*Text to read*.
[AOTI] Fix memory leak from all_reduce #159818

desertfire · 2025-08-04T23:44:06Z

Stack from ghstack (oldest at bottom):

-> [AOTI] Fix memory leak from all_reduce #159818

Summary: This PR solves two issues:

When lowering the all_reduce op, Inductor expects to convert it to the in-place version, all_reduce_, but it was calling ir._AllReduceKernel.create_inplace instead of ir._AllReduce_Kernel.create_inplace. This triggers a tricky bug in AOIT because it generates cpp call to the functional version aoti_torch_cpu__c10d_functional_all_reduce, but later corresponding wait operation will still wait on the input to aoti_torch_cpu__c10d_functional_all_reduce instead of the output from aoti_torch_cpu__c10d_functional_all_reduce. This causes unwaited tensor leading to memory leak.
Since AOTI generates the inplace version aoti_torch_cpu__c10d_functional_all_reduce_ now. The return tensor from aoti_torch_cpu__c10d_functional_all_reduce_ doesn't get used. It will be released when the program exists, so it's not a memory leak but it will unnecessarily hold that tensor which causes high memory water mark. This PR generates tensor delete operation right after calling aoti_torch_cpu__c10d_functional_all_reduce_.

*Required actions*.
[1] Copy the pull request description between "-> [AOTI] Fix" and "to memory leak.", inclusive.
[2] In the pull request description, what operation does the PR generate right after the call to aoti_torch_cpu__c10d_functional_all_reduce_?

*Data shown*.
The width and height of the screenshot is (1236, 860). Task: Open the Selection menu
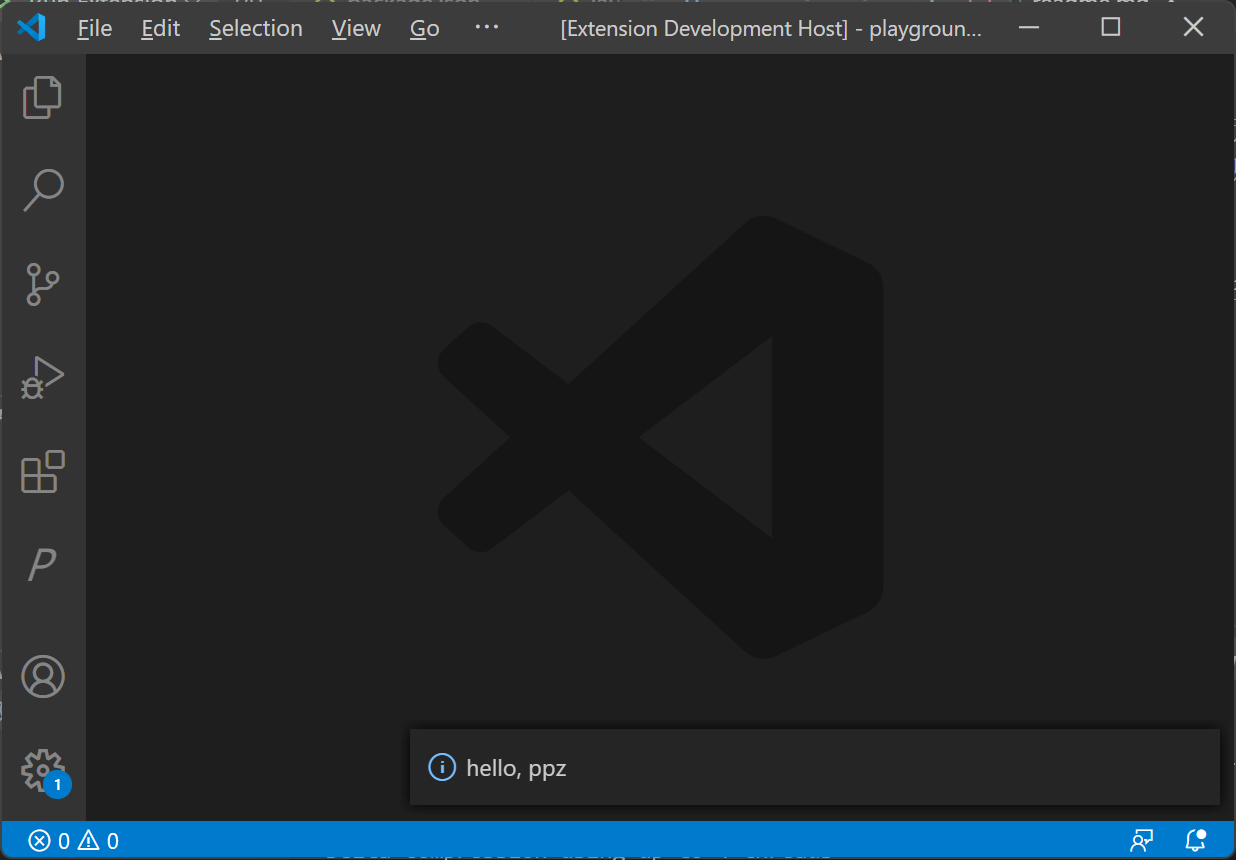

*The results*.
[1]
-> [AOTI] Fix memory leak from all_reduce #159818

Summary: This PR solves two issues:

When lowering the all_reduce op, Inductor expects to convert it to the in-place version, all_reduce_, but it was calling ir._AllReduceKernel.create_inplace instead of ir._AllReduce_Kernel.create_inplace. This triggers a tricky bug in AOIT because it generates cpp call to the functional version aoti_torch_cpu__c10d_functional_all_reduce, but later corresponding wait operation will still wait on the input to aoti_torch_cpu__c10d_functional_all_reduce instead of the output from aoti_torch_cpu__c10d_functional_all_reduce. This causes unwaited tensor leading to memory leak.

[2] A tensor delete operation.